— START OF Material for this task —
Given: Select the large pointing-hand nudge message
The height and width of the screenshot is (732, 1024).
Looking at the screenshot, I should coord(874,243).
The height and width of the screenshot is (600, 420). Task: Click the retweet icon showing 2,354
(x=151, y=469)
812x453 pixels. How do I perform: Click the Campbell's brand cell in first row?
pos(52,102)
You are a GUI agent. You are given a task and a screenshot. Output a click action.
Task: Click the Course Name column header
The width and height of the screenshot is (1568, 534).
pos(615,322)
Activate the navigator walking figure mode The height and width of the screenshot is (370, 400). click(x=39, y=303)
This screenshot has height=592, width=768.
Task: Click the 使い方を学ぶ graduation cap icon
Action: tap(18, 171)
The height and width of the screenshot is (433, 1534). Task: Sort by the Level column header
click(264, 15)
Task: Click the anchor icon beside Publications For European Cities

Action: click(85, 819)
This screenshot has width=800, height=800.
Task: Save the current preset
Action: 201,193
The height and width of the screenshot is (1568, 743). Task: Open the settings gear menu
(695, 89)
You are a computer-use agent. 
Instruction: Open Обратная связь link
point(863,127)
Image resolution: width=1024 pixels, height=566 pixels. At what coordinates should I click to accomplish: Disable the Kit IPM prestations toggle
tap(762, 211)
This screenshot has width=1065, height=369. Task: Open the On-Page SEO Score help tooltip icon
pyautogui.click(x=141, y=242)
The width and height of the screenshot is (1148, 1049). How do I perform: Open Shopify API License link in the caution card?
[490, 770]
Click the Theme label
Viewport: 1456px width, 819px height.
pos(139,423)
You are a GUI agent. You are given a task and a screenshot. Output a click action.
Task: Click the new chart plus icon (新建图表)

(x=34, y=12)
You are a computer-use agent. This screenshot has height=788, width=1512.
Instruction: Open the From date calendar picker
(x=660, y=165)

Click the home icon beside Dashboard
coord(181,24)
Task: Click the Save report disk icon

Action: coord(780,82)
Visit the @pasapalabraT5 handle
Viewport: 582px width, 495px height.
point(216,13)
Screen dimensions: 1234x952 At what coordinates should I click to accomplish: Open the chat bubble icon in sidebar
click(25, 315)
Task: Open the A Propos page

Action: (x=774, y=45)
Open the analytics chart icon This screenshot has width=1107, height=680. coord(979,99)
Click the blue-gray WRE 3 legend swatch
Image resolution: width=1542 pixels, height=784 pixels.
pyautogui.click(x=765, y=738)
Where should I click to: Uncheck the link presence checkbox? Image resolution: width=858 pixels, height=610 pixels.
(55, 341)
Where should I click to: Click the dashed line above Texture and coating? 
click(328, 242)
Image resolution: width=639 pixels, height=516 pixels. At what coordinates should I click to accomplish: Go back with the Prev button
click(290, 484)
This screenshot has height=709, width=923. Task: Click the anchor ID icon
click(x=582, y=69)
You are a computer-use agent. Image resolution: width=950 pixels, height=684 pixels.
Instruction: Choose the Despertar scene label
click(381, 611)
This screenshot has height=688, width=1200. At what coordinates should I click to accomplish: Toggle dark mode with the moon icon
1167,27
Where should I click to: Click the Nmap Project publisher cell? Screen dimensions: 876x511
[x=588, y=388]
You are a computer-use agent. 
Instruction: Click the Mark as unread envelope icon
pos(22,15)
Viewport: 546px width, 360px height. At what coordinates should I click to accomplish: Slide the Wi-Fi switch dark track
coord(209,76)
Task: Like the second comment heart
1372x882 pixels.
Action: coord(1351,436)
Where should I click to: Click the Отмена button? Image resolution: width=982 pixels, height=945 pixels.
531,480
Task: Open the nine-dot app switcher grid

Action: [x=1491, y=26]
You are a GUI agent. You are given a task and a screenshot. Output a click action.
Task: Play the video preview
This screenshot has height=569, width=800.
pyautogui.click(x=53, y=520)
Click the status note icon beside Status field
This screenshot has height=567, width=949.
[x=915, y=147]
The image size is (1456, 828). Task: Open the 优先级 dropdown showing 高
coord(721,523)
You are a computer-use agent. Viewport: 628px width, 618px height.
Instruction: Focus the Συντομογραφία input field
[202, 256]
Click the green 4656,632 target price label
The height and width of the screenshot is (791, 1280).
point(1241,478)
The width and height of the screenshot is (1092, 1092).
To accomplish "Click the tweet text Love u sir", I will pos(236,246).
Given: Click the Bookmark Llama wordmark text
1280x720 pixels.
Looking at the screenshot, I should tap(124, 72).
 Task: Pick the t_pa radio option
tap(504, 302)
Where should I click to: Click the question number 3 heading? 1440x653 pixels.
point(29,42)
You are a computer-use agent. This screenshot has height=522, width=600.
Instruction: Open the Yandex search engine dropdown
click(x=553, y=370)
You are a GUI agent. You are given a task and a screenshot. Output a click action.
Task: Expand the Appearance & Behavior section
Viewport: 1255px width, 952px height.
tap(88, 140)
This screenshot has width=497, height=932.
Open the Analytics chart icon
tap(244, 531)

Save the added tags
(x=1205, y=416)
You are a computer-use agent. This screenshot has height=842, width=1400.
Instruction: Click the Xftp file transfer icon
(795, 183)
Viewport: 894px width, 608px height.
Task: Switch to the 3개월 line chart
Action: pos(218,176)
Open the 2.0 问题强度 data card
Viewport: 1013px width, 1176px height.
— END OF Material for this task —
Write out all the records above again, swapping "computer-use agent" for "desktop agent" and leaving everything else the same.

*Written solution:*
Given: Select the large pointing-hand nudge message
The height and width of the screenshot is (732, 1024).
Looking at the screenshot, I should coord(874,243).
The height and width of the screenshot is (600, 420). Task: Click the retweet icon showing 2,354
(x=151, y=469)
812x453 pixels. How do I perform: Click the Campbell's brand cell in first row?
pos(52,102)
You are a GUI agent. You are given a task and a screenshot. Output a click action.
Task: Click the Course Name column header
The width and height of the screenshot is (1568, 534).
pos(615,322)
Activate the navigator walking figure mode The height and width of the screenshot is (370, 400). click(x=39, y=303)
This screenshot has height=592, width=768.
Task: Click the 使い方を学ぶ graduation cap icon
Action: tap(18, 171)
The height and width of the screenshot is (433, 1534). Task: Sort by the Level column header
click(264, 15)
Task: Click the anchor icon beside Publications For European Cities

Action: click(85, 819)
This screenshot has width=800, height=800.
Task: Save the current preset
Action: 201,193
The height and width of the screenshot is (1568, 743). Task: Open the settings gear menu
(695, 89)
You are a desktop agent. 
Instruction: Open Обратная связь link
point(863,127)
Image resolution: width=1024 pixels, height=566 pixels. At what coordinates should I click to accomplish: Disable the Kit IPM prestations toggle
tap(762, 211)
This screenshot has width=1065, height=369. Task: Open the On-Page SEO Score help tooltip icon
pyautogui.click(x=141, y=242)
The width and height of the screenshot is (1148, 1049). How do I perform: Open Shopify API License link in the caution card?
[490, 770]
Click the Theme label
Viewport: 1456px width, 819px height.
pos(139,423)
You are a GUI agent. You are given a task and a screenshot. Output a click action.
Task: Click the new chart plus icon (新建图表)

(x=34, y=12)
You are a desktop agent. This screenshot has height=788, width=1512.
Instruction: Open the From date calendar picker
(x=660, y=165)

Click the home icon beside Dashboard
coord(181,24)
Task: Click the Save report disk icon

Action: coord(780,82)
Visit the @pasapalabraT5 handle
Viewport: 582px width, 495px height.
point(216,13)
Screen dimensions: 1234x952 At what coordinates should I click to accomplish: Open the chat bubble icon in sidebar
click(25, 315)
Task: Open the A Propos page

Action: (x=774, y=45)
Open the analytics chart icon This screenshot has width=1107, height=680. coord(979,99)
Click the blue-gray WRE 3 legend swatch
Image resolution: width=1542 pixels, height=784 pixels.
pyautogui.click(x=765, y=738)
Where should I click to: Uncheck the link presence checkbox? Image resolution: width=858 pixels, height=610 pixels.
(55, 341)
Where should I click to: Click the dashed line above Texture and coating? 
click(328, 242)
Image resolution: width=639 pixels, height=516 pixels. At what coordinates should I click to accomplish: Go back with the Prev button
click(290, 484)
This screenshot has height=709, width=923. Task: Click the anchor ID icon
click(x=582, y=69)
You are a desktop agent. Image resolution: width=950 pixels, height=684 pixels.
Instruction: Choose the Despertar scene label
click(381, 611)
This screenshot has height=688, width=1200. At what coordinates should I click to accomplish: Toggle dark mode with the moon icon
1167,27
Where should I click to: Click the Nmap Project publisher cell? Screen dimensions: 876x511
[x=588, y=388]
You are a desktop agent. 
Instruction: Click the Mark as unread envelope icon
pos(22,15)
Viewport: 546px width, 360px height. At what coordinates should I click to accomplish: Slide the Wi-Fi switch dark track
coord(209,76)
Task: Like the second comment heart
1372x882 pixels.
Action: coord(1351,436)
Where should I click to: Click the Отмена button? Image resolution: width=982 pixels, height=945 pixels.
531,480
Task: Open the nine-dot app switcher grid

Action: [x=1491, y=26]
You are a GUI agent. You are given a task and a screenshot. Output a click action.
Task: Play the video preview
This screenshot has height=569, width=800.
pyautogui.click(x=53, y=520)
Click the status note icon beside Status field
This screenshot has height=567, width=949.
[x=915, y=147]
The image size is (1456, 828). Task: Open the 优先级 dropdown showing 高
coord(721,523)
You are a desktop agent. Viewport: 628px width, 618px height.
Instruction: Focus the Συντομογραφία input field
[202, 256]
Click the green 4656,632 target price label
The height and width of the screenshot is (791, 1280).
point(1241,478)
The width and height of the screenshot is (1092, 1092).
To accomplish "Click the tweet text Love u sir", I will pos(236,246).
Given: Click the Bookmark Llama wordmark text
1280x720 pixels.
Looking at the screenshot, I should tap(124, 72).
 Task: Pick the t_pa radio option
tap(504, 302)
Where should I click to: Click the question number 3 heading? 1440x653 pixels.
point(29,42)
You are a desktop agent. This screenshot has height=522, width=600.
Instruction: Open the Yandex search engine dropdown
click(x=553, y=370)
You are a GUI agent. You are given a task and a screenshot. Output a click action.
Task: Expand the Appearance & Behavior section
Viewport: 1255px width, 952px height.
tap(88, 140)
This screenshot has width=497, height=932.
Open the Analytics chart icon
tap(244, 531)

Save the added tags
(x=1205, y=416)
You are a desktop agent. This screenshot has height=842, width=1400.
Instruction: Click the Xftp file transfer icon
(795, 183)
Viewport: 894px width, 608px height.
Task: Switch to the 3개월 line chart
Action: pos(218,176)
Open the 2.0 问题强度 data card
Viewport: 1013px width, 1176px height.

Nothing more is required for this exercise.